**Requirement**
Rewrite everything from the line containing "Where should I" down to the line containing "(x=16, y=389)", both ends included, with the requests unchanged, and scale the coordinates in the answers by 0.35, rounding to whole numbers with halves rounded up. Leave the pictures out of your answer.

**Entries taken from a collection**
□ □ □ □
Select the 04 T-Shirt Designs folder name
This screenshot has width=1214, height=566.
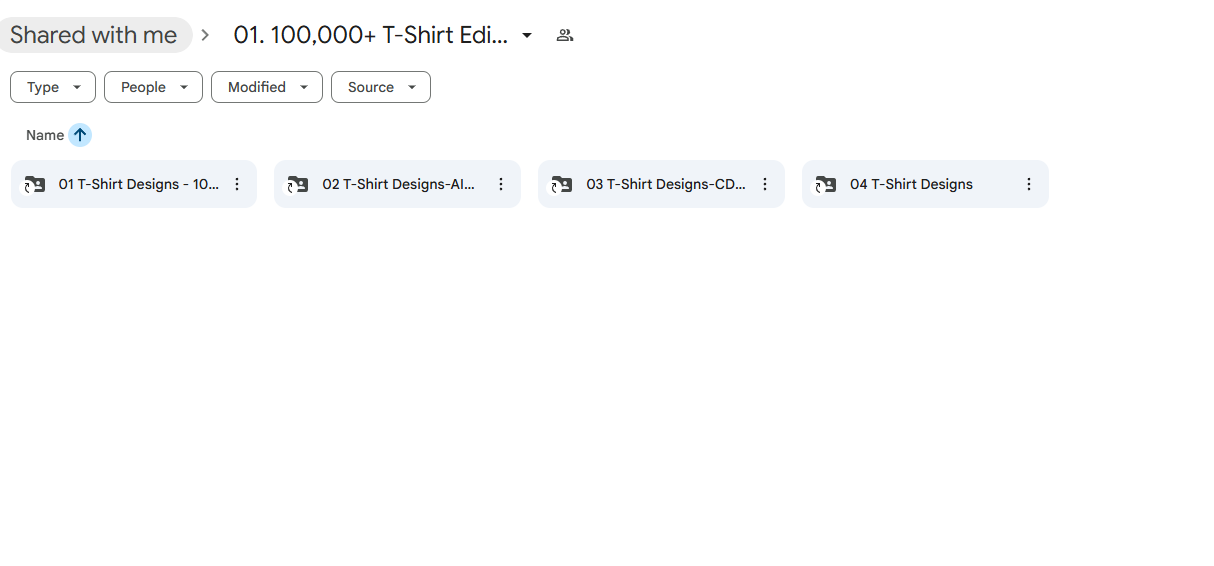(x=911, y=184)
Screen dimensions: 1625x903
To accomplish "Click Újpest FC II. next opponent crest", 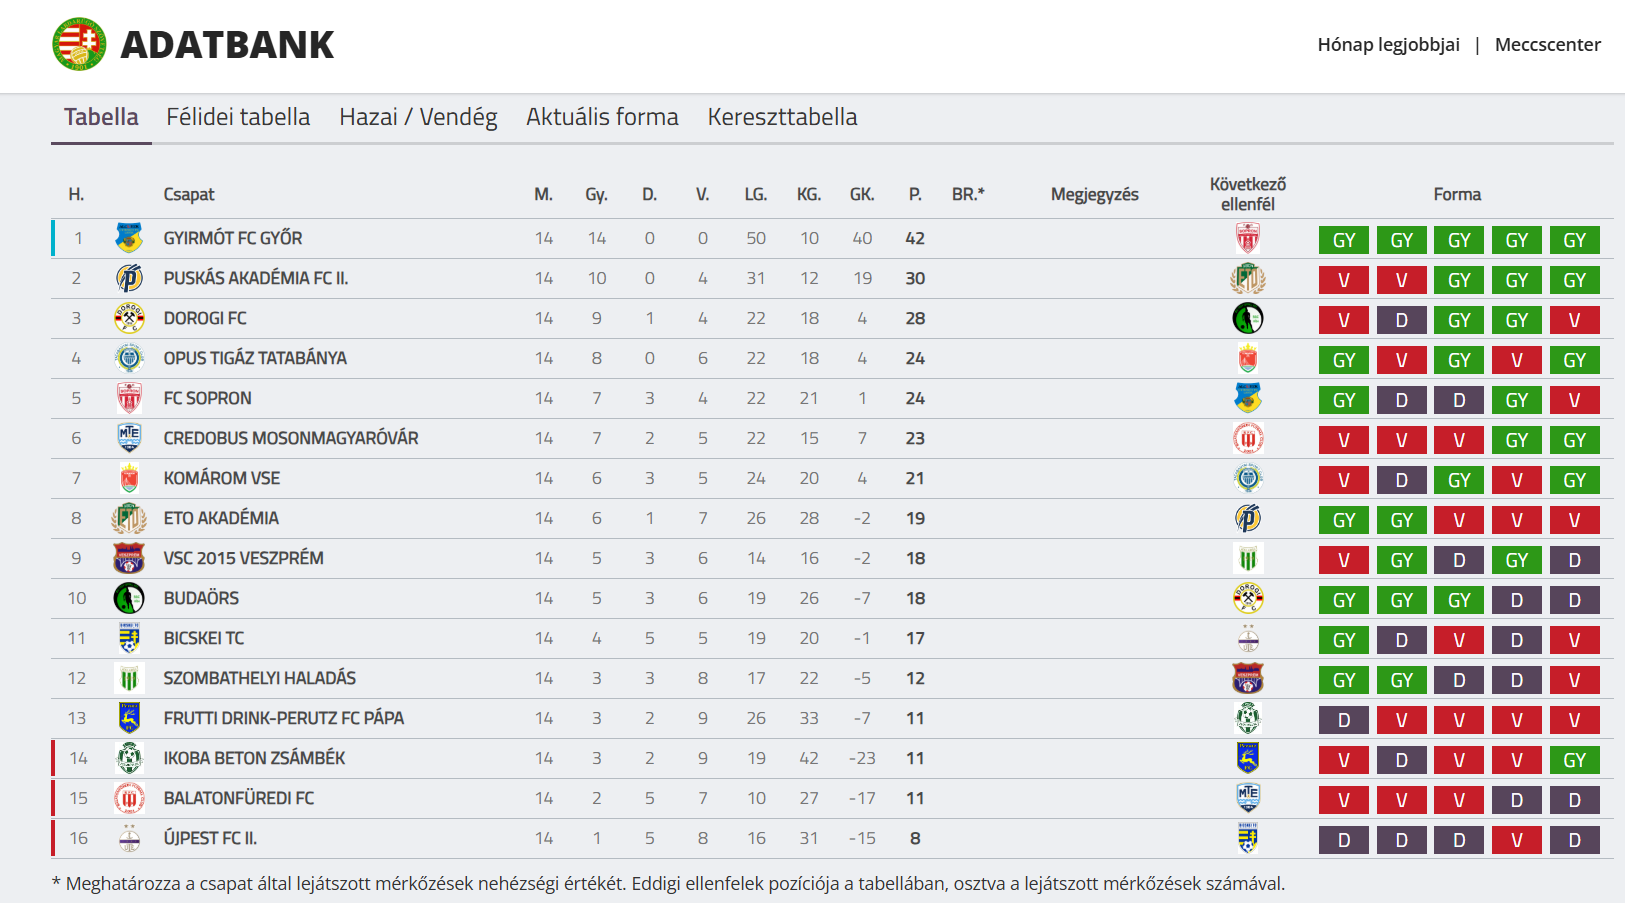I will click(1248, 838).
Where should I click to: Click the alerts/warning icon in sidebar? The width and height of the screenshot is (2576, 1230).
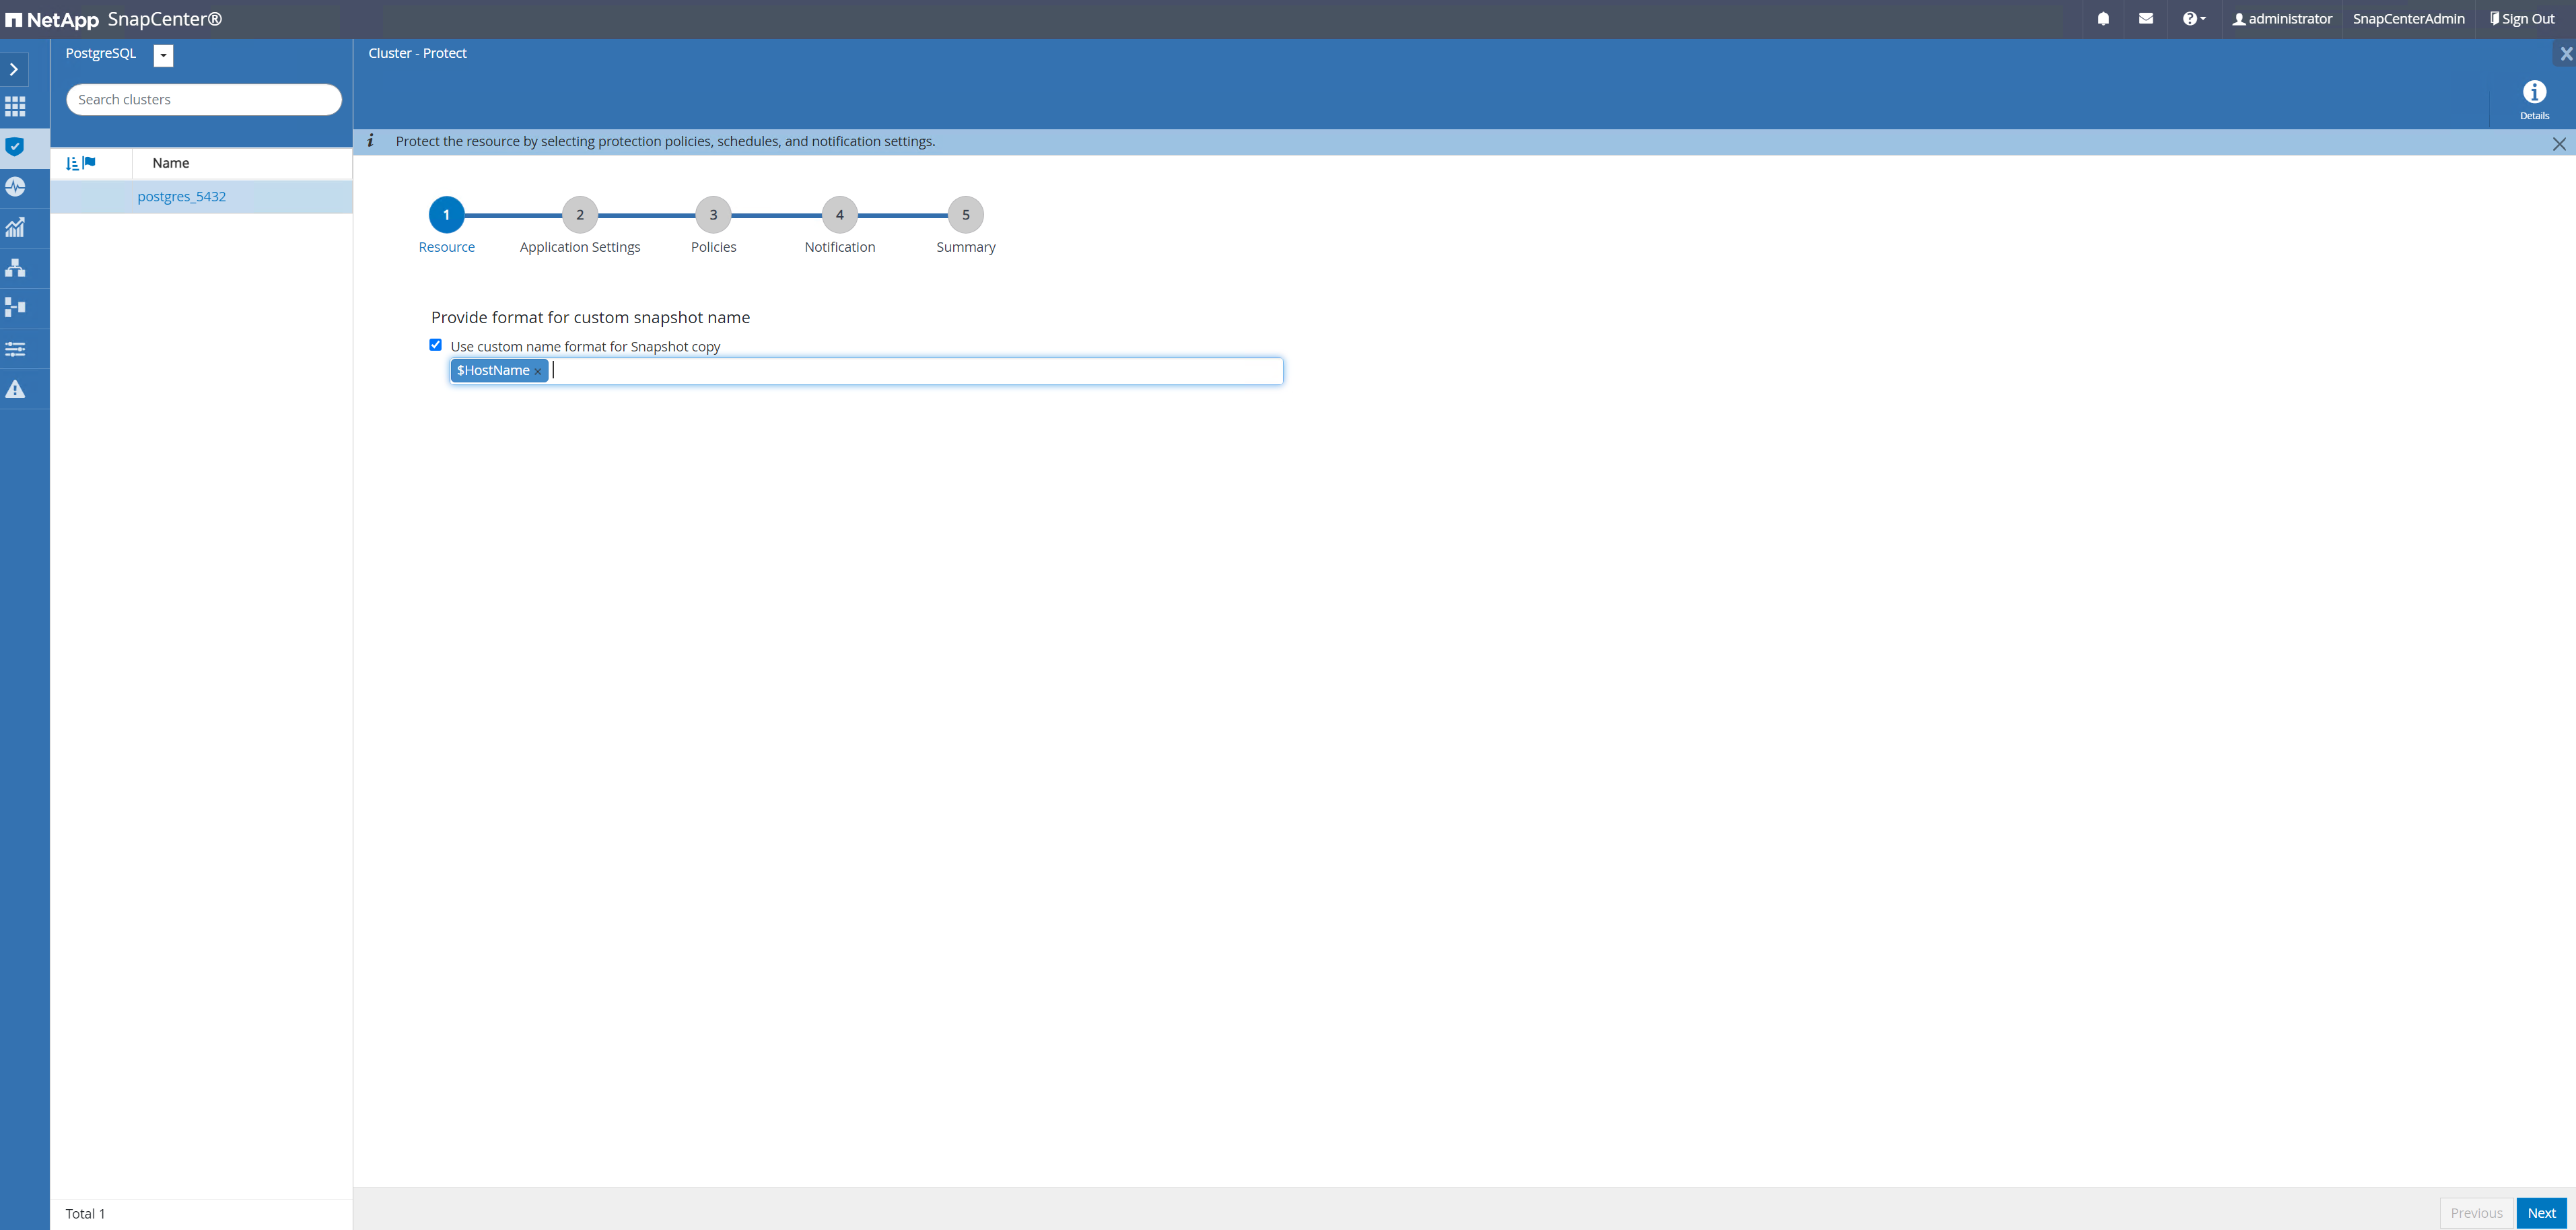(x=16, y=389)
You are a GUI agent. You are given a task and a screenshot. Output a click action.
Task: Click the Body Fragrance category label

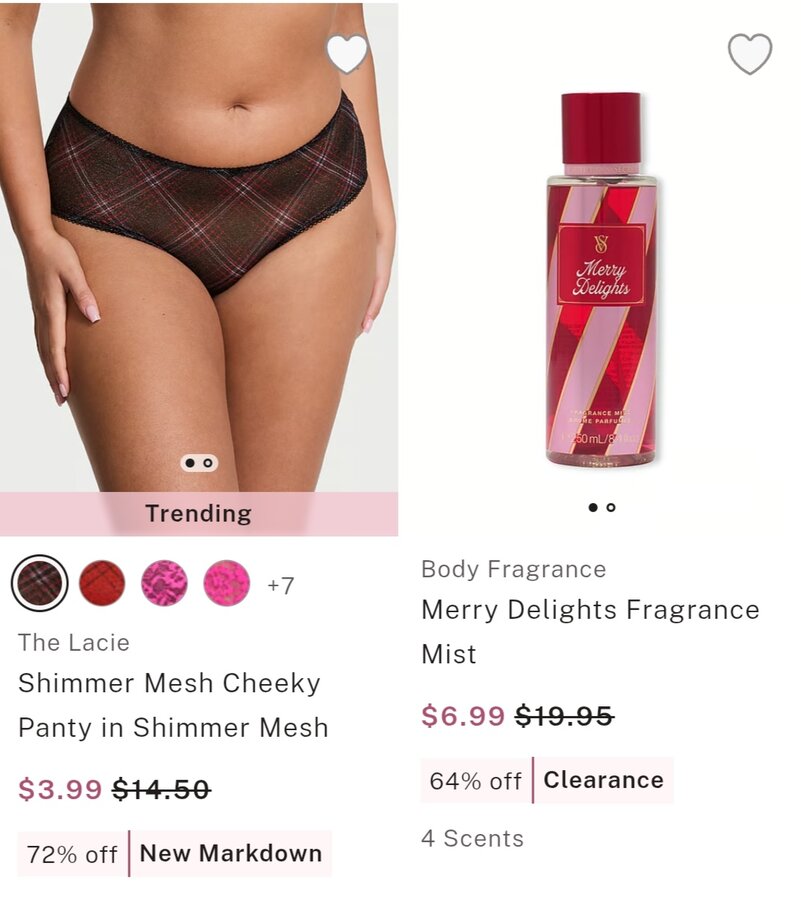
□ □ □ □
**Full answer**
Where should I click to: Click the alerts/warning icon in sidebar? The width and height of the screenshot is (2576, 1230).
(x=6, y=136)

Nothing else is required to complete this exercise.